Party Secretary of Guangzhou
- In office 20 December 2011 – 27 June 2014
- Preceded by: Zhang Guangning
- Succeeded by: Ren Xuefeng

Mayor of Guangzhou
- In office 16 April 2010 – 20 December 2011
- Preceded by: Zhang Guangning
- Succeeded by: Chen Jianhua

Personal details
- Born: February 12, 1964 (age 62) Wuhua County, Guangdong
- Party: Chinese Communist Party (1986–2014, expelled)
- Criminal charge: bribery
- Penalty: Life imprisonment

= Wan Qingliang =

Chinese politician

Wan Qingliang (萬慶良 (万庆良, Wàn Qìngliáng); Cantonese: Maan Hing Loeng, born February 12, 1964) is a former Chinese politician from Guangdong province. He served as the mayor of Guangzhou, one of China's most populous cities, from 2010 to 2011, and was then promoted to Party Secretary, the top official of the city. In June 2014, the Communist Party's anti-corruption agency announced that Wan was held for investigation. Wan was expelled from Chinese Communist Party on October 9, 2014. He was convicted on criminal charges related to taking over 100 million yuan in bribes, and sentenced to life in prison.

==Career==
Wan was born in a village in Wuhua County, Guangdong to a family of farmers, the second of two children; his sister was eight years his senior and used her savings to support his education. Wan took the surname of his mother. Wan walked five kilometers to a neighbouring town to attend high school. He did poorly on his first attempt at the gaokao exam and continued informal schooling, eventually earning an admission to Jiaying Teacher's College (now Jiaying University). In college Wan edited various campus magazines. After graduation Wan stayed at his alma mater as a lecturer. He met his wife at the college and they had a son. In 1986, he entered the party Publicity Department in Meizhou, beginning his career in politics. In 1998 he became party chief of Jiaoling County. In 2000, he was promoted to head the provincial Communist Youth League organization.

In 2008, he was Vice Governor of Guangdong Province and was part of a group working to convert the Pearl River Delta region into a "core region of modern manufacturing" to replace older factories that had been closing. He signed an agreement with ASEAN, which CCTV.com said was designed to "explore and facilitate cooperation activities in various areas including agriculture, information and communication technology, trade and investment, tourism promotion, energy and environment, education and public health."

Representing Guangdong province, he signed an agreement to expand University of Macao on Guangdong's Hengqin Island, but under the jurisdiction of the Macao Special Administrative Region.

He was head of Guangdong province's participation in the 2010 World Expo. In November 2010, Wan was elected as vice president of the United Cities and Local Governments (UCLG).

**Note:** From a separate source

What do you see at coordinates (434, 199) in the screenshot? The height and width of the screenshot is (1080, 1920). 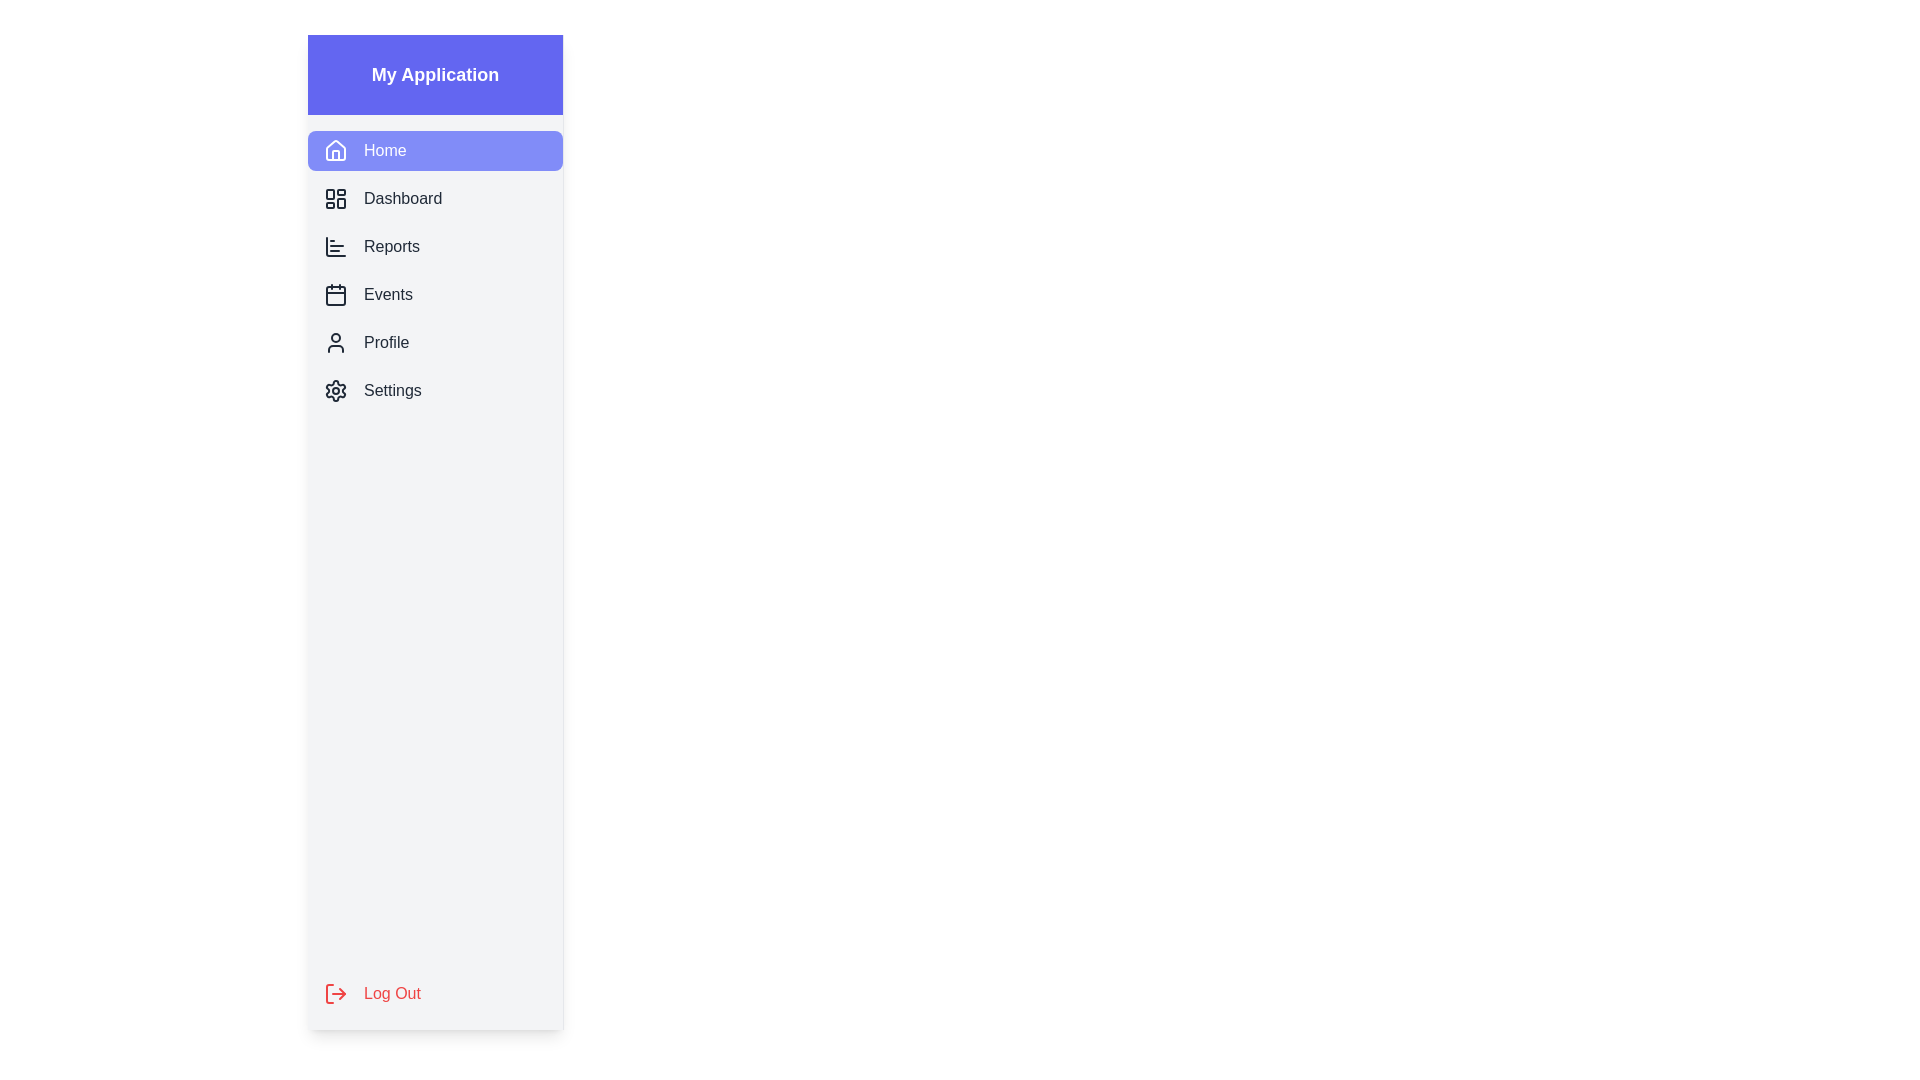 I see `the 'Dashboard' menu item located directly below the 'Home' item in the vertical navigation menu` at bounding box center [434, 199].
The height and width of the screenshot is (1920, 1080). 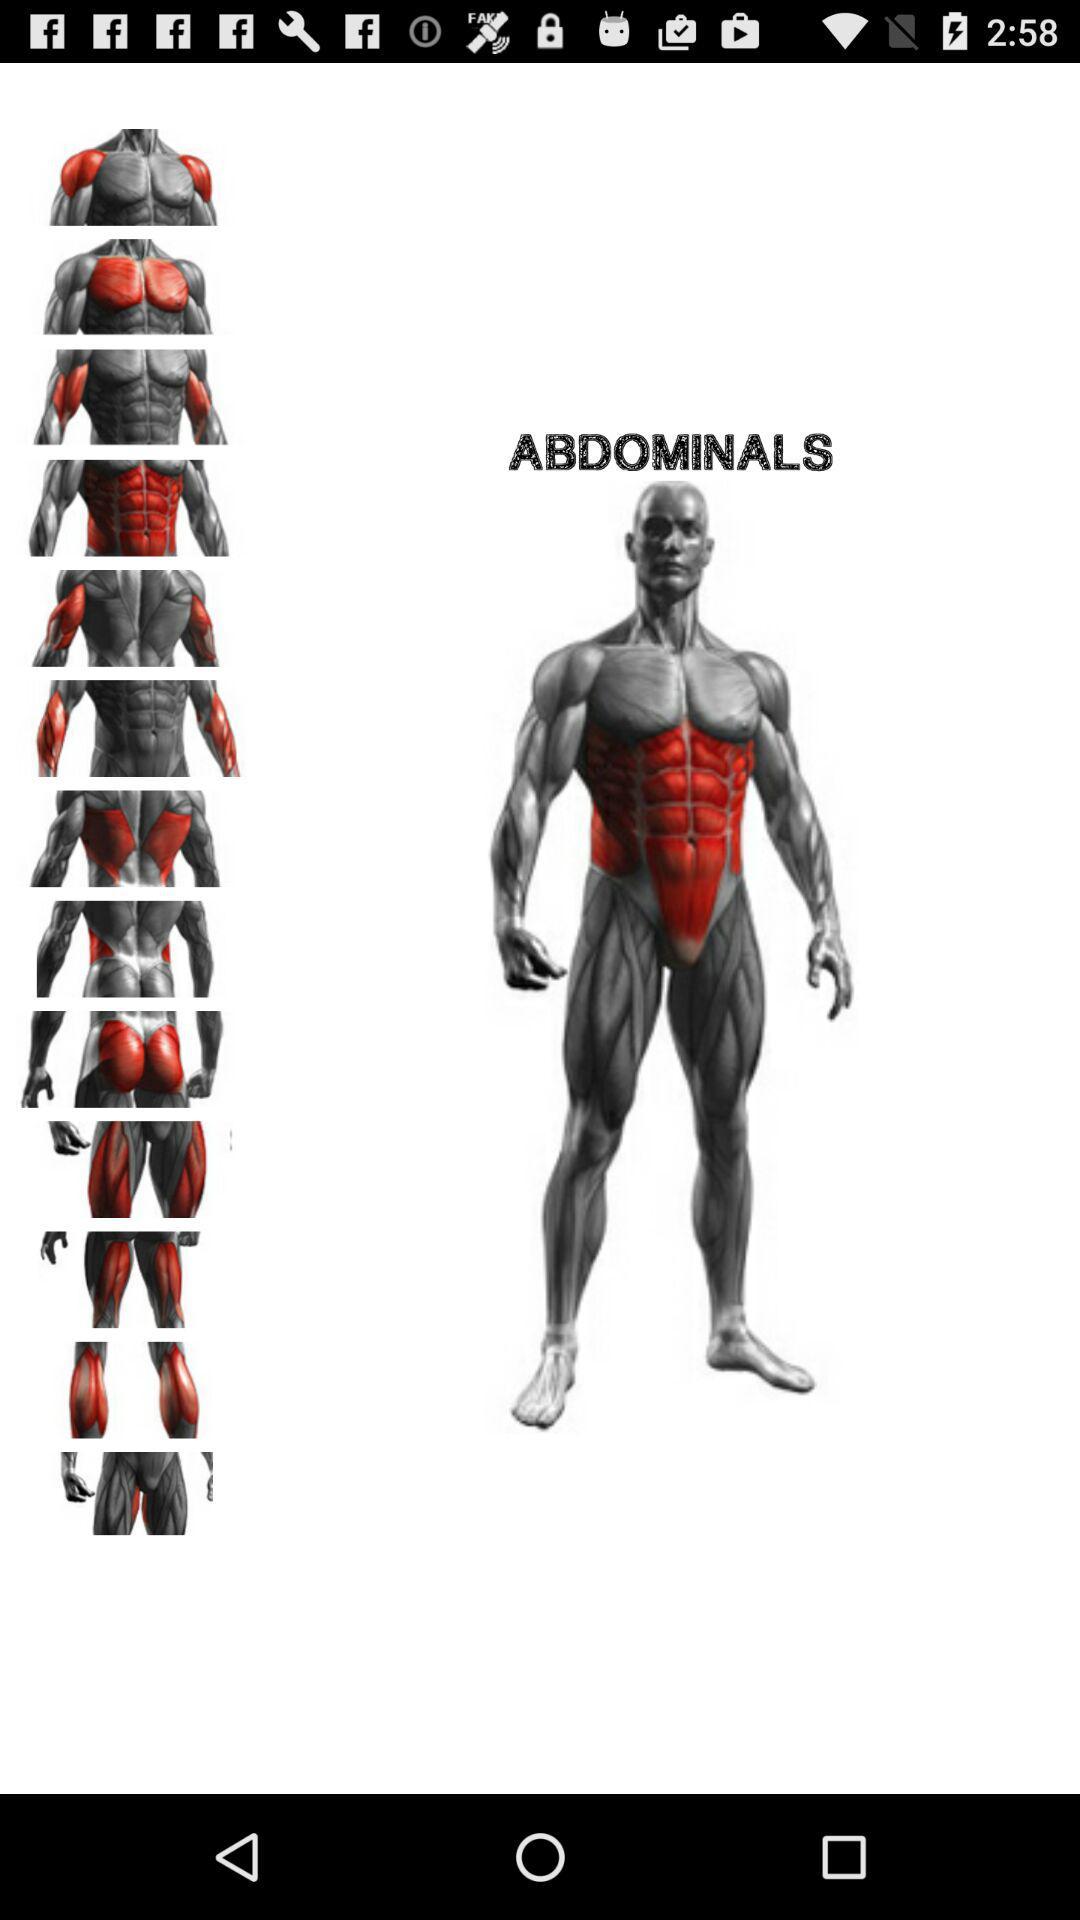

In 2011, Wan told the media that he "after working for twenty years, I have yet to buy a home. I pay rent of 600 yuan a month for a 130 square meter flat in the Zhujiang Jingdi community." Wan was widely ridiculed for this incident, as it was later revealed that a similar sized home in that very neighbourhood cost at least 4,000 yuan a month to rent. The incident earned Wan the nickname "emperor of the six hundred" online.

==Investigation==
In 2013, a large number of Wan's associates and subordinates were detained for investigation, including vice-mayor Cao Jianliao. On June 26, 2014, Wan appeared in a "mass line" discussion conference, emphasizing, "when you engage in self-criticism, be daring, criticize yourself, criticize each other, don't be afraid." On June 27, Wan was attending a meeting at the provincial government when he was suddenly taken away by investigators. Plans for his scheduled visit to Guangzhou University were scrapped. Wan was the third alternate member of Central Committee to be investigated for abuses since the 18th Party Congress. On June 30, Wan was dismissed from his posts as a member of the provincial Party Standing Committee and party chief of Guangzhou.

On October 9, 2014, Wan was expelled from the Chinese Communist Party following an internal investigation. The investigations led to criminal charges of bribery. The Central Commission for Discipline Inspection said that Wan sought benefits for others through abuse of power, solicited and accepted large bribes, violated the "Eight-point Regulation", and often frequented private clubs. It was reported that the club he frequented in the Baiyun Mountain was closed by the authorities. At the fourth plenum of the 18th Central Committee held on October 23, the full Central Committee ratified Wan's expulsion from the body and the party itself.

Wan was put on trial in Nanning in neighbouring Guangxi. During the trial, the prosecution accused Wan of taking some 111.25 million yuan (~$16.5 million) in bribes personally or through an associate, in exchange for political favours or promotions. Wan Qingliang was sentenced to life in prison on September 30, 2016.